This week, artnet published its second Intelligence Report, a data driven analysis of the biggest trends and forecasts in the global art market.
This particular report, “Inside the Craze for KAWS,” broke down the extraordinary ascent of an artist who has become a phenomenon without following the art market’s rules. While the Brooklyn-based artist is a favorite for collectors like Kanye West and Travis Scott, some of the art world's elite don't seem to have gotten the memo.
As we covered recently in our history of KAWS, the former street-artist has been incredibly successful in building an online following for his toys and collectibles, that then trickled up to some of the most powerful players in the art world.
The artnet report found that in 2018, the artist generated a total of $33.8 million at auction – a 260% increase from the previous year, according to the artnet Price Database.
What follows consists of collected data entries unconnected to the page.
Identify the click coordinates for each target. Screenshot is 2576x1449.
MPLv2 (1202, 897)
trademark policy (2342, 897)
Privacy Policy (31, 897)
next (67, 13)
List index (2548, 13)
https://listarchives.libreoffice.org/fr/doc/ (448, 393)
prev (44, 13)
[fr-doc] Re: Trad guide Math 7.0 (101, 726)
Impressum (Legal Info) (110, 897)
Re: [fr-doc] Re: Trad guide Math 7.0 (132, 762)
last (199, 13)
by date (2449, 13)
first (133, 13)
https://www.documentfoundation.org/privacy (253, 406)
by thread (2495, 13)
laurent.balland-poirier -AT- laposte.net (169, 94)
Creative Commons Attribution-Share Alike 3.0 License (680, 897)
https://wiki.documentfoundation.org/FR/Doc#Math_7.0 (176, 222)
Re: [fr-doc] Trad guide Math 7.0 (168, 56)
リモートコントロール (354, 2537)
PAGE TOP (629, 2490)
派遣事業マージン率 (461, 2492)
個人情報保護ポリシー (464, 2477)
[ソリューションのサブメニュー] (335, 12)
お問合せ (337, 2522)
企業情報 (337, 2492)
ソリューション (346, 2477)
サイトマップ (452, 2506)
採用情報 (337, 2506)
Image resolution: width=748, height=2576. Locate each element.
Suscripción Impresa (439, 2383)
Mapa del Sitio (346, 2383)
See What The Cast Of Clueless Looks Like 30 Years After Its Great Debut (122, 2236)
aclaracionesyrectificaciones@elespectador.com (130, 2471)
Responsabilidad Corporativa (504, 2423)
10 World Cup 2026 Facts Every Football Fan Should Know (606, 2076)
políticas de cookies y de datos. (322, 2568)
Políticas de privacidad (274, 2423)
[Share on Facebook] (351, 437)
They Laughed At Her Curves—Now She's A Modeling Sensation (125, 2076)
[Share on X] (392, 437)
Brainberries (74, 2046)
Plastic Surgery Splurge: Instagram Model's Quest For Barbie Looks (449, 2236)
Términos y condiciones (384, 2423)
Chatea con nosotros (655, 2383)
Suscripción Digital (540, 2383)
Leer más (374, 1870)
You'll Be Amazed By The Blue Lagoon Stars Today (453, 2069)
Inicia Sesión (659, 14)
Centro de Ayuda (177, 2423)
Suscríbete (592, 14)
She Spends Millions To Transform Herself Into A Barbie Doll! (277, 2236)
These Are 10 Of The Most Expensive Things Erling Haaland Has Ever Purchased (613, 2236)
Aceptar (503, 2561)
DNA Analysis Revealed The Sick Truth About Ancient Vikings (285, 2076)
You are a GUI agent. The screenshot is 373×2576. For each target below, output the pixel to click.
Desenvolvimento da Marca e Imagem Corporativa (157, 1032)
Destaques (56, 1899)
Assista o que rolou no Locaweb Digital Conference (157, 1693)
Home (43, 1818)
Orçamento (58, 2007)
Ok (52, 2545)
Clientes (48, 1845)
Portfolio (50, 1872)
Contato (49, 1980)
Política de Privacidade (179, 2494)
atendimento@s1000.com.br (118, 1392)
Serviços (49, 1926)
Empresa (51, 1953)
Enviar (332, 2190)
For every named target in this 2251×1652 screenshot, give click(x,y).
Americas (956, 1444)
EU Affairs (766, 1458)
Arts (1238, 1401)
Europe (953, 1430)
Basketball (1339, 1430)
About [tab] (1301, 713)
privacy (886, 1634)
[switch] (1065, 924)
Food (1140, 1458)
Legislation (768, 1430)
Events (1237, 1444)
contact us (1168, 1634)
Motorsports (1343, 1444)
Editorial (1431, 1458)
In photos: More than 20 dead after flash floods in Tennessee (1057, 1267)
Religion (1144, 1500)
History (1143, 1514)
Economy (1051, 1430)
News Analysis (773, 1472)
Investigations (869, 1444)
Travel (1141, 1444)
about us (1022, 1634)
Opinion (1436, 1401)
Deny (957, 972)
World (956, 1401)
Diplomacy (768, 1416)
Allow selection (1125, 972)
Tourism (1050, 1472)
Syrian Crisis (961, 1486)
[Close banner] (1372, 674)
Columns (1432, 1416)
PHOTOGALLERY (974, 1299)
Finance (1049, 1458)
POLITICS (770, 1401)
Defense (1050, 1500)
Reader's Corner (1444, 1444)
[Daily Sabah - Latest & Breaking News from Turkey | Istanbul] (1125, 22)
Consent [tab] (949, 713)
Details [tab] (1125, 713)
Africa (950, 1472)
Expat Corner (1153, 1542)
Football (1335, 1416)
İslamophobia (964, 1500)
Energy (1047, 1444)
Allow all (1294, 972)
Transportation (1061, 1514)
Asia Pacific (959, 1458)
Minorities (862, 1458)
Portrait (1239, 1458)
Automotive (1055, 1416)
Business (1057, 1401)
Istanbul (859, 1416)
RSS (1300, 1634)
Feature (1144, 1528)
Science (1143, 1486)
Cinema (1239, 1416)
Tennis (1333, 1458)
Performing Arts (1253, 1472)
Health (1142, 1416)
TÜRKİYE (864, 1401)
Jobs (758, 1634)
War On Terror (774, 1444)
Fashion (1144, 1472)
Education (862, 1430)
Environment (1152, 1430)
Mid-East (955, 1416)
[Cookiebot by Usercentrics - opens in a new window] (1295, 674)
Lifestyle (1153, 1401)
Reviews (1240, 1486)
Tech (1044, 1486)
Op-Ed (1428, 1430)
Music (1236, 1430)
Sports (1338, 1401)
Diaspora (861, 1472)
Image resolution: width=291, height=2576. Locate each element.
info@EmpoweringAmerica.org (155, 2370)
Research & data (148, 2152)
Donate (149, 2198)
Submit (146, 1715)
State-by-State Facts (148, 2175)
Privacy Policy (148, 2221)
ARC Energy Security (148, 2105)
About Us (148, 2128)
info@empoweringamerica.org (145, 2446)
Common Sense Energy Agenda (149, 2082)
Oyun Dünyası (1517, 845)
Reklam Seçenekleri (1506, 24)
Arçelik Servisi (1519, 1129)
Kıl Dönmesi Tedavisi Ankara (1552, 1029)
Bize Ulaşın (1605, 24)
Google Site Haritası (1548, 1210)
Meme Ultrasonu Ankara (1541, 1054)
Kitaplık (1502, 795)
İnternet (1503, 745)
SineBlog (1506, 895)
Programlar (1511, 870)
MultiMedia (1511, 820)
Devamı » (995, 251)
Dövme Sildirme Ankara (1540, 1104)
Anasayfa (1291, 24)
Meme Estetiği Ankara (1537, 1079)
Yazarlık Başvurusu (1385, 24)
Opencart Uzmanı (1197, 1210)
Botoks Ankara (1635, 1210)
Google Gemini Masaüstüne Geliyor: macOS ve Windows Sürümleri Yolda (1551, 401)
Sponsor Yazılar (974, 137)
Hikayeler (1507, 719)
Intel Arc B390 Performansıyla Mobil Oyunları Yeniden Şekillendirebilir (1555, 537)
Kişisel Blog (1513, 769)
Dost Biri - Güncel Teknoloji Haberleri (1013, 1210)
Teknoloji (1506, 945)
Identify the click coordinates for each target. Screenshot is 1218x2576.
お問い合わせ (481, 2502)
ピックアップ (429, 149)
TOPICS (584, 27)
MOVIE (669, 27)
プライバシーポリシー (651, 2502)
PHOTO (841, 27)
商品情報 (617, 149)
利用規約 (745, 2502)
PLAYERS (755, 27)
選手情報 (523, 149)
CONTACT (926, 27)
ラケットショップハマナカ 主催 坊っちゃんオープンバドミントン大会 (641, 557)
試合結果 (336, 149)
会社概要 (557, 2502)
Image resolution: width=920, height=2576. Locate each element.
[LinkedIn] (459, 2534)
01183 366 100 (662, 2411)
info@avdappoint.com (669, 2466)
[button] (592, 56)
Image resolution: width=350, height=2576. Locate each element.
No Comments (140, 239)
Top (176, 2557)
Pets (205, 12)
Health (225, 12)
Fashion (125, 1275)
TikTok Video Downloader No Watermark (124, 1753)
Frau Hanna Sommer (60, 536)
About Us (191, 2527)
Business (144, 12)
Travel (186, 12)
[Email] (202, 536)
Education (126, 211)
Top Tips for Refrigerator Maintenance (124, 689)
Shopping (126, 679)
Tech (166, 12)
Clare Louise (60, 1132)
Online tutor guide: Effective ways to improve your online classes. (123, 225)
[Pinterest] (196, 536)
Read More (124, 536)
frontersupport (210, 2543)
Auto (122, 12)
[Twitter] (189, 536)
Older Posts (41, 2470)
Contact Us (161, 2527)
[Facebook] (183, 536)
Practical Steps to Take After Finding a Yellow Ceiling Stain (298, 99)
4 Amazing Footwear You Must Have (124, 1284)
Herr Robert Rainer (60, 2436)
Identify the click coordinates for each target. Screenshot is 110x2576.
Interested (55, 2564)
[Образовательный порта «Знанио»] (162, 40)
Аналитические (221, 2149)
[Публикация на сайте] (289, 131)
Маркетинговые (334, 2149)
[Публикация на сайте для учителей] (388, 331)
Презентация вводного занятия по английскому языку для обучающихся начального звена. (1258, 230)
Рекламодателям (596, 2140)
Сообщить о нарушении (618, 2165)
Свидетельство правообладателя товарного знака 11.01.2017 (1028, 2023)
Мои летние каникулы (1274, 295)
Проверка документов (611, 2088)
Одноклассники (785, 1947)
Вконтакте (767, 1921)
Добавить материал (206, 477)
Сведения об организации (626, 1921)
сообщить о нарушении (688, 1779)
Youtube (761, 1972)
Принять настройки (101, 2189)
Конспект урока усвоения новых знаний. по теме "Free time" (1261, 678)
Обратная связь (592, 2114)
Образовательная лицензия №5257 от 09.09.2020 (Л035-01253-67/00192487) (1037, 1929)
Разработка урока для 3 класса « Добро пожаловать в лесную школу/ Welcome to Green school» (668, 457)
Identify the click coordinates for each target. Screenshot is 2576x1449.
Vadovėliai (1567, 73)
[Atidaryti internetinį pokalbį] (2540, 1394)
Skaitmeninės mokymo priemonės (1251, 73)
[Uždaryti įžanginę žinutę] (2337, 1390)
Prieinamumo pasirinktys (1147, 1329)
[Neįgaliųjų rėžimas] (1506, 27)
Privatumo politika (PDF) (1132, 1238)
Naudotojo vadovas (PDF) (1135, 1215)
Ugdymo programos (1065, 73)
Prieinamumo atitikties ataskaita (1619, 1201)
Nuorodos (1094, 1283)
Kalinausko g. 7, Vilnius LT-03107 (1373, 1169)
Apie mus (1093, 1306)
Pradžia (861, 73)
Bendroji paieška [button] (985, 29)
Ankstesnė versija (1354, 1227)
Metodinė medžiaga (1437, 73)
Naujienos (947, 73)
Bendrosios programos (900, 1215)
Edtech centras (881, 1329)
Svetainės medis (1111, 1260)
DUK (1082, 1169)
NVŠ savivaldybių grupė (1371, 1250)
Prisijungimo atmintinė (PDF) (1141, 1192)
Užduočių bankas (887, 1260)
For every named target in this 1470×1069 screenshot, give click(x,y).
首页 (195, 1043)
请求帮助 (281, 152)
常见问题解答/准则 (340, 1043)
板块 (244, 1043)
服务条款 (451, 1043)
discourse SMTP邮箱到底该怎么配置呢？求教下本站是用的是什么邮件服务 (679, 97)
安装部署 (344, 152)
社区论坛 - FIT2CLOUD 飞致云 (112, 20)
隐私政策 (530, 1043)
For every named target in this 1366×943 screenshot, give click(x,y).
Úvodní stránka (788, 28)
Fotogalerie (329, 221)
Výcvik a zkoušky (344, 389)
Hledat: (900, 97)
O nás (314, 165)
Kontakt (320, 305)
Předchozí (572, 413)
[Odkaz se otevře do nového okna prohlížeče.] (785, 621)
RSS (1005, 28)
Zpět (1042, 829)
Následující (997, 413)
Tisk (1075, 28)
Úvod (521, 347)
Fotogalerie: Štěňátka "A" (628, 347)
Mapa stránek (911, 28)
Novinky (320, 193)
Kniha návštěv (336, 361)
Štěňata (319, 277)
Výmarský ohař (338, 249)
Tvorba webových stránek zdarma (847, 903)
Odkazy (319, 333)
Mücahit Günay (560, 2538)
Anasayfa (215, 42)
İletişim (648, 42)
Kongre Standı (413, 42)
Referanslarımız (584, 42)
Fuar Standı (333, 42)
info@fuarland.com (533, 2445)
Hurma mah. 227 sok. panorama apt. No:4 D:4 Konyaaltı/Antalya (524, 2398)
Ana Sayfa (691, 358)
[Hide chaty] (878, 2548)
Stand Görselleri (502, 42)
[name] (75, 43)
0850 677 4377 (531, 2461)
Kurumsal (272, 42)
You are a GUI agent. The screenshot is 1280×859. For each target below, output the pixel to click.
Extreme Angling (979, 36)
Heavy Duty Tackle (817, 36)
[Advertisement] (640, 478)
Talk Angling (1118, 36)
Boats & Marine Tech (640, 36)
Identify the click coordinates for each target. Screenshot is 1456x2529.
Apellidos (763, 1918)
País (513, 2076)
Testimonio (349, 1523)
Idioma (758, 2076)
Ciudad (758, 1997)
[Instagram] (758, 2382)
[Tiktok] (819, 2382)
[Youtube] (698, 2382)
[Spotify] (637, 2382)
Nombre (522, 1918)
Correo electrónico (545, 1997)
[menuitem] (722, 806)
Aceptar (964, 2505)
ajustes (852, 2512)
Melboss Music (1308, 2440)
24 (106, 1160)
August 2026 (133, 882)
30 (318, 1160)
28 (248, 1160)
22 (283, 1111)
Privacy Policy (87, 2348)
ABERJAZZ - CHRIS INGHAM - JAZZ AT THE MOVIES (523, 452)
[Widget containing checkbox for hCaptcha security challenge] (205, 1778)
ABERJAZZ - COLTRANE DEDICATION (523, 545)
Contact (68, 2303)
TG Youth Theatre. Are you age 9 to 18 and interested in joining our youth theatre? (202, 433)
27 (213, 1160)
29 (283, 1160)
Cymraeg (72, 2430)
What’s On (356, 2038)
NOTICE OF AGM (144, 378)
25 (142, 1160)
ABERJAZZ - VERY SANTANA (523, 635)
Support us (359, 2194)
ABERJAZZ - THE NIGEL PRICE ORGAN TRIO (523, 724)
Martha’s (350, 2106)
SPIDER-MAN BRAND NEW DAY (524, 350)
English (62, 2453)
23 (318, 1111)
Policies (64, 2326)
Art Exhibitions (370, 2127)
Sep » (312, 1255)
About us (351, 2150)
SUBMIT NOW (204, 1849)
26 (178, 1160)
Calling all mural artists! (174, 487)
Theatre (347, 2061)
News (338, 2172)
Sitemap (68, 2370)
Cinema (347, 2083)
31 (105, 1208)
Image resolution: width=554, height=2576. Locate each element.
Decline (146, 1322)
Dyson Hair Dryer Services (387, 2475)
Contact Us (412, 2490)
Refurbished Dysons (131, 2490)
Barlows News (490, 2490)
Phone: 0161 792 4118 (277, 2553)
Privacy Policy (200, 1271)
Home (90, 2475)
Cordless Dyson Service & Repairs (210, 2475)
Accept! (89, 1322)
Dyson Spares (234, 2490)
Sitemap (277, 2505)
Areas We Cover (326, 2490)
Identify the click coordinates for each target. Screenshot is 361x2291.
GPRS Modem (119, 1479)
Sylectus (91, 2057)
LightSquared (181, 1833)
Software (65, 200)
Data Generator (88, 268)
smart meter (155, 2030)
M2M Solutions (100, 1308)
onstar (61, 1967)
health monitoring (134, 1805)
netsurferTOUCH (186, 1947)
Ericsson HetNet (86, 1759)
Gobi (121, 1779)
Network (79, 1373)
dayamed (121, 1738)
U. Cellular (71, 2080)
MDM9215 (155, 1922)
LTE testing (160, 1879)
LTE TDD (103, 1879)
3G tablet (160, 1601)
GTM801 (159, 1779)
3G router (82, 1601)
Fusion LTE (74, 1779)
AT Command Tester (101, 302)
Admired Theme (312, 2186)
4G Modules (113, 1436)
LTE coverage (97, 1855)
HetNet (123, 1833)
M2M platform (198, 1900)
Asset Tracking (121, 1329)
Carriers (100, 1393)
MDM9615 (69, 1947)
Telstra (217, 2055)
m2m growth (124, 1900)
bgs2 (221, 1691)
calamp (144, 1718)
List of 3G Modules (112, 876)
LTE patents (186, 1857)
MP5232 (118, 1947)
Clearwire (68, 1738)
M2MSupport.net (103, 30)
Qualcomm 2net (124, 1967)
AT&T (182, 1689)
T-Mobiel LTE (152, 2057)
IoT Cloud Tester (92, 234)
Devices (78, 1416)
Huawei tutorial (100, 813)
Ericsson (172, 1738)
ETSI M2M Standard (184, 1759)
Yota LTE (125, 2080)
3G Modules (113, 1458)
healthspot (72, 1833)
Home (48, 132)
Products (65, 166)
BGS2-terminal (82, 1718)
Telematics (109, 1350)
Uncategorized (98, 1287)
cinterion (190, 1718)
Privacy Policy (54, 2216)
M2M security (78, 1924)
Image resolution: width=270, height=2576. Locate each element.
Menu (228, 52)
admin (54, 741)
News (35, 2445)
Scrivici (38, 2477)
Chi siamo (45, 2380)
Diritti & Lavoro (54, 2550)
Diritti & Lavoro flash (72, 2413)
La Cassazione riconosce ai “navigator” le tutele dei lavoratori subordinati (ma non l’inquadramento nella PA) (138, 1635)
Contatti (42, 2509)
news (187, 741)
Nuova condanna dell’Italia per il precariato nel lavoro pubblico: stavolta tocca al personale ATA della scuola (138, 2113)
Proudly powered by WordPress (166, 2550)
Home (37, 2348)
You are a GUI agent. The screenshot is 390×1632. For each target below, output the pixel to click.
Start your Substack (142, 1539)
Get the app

His average sale price also nearly doubled, to $82,063 from $42,272 in 2017. And it's not just the numbers that talk. KAWS is now collected by some of the biggest names in the art world.
Others, however, are not convinced of his long-term prospects. Art advisor and publisher Josh Baer predicted KAWS' work will depreciate, telling artnet, “I’m sure he’s a super nice guy and a great businessman. But I don’t think that the history of art will go: Matisse, Pollock, Johns, Basquiat, KAWS. If you think that Paris Hilton and the Kardashians are important cultural figures, then you’re likely to think KAWS is an important artist.”
It seems like this faction might just be a little out of touch as social media becomes increasingly influential on the art-market. KAWS work reproduces faithfully online, drawing bigger and younger audiences to galleries and museums. While they might not be cashed up now, this highly important group will be in the future. This means KAWS might be a safer bet than some of his detractors want to admit.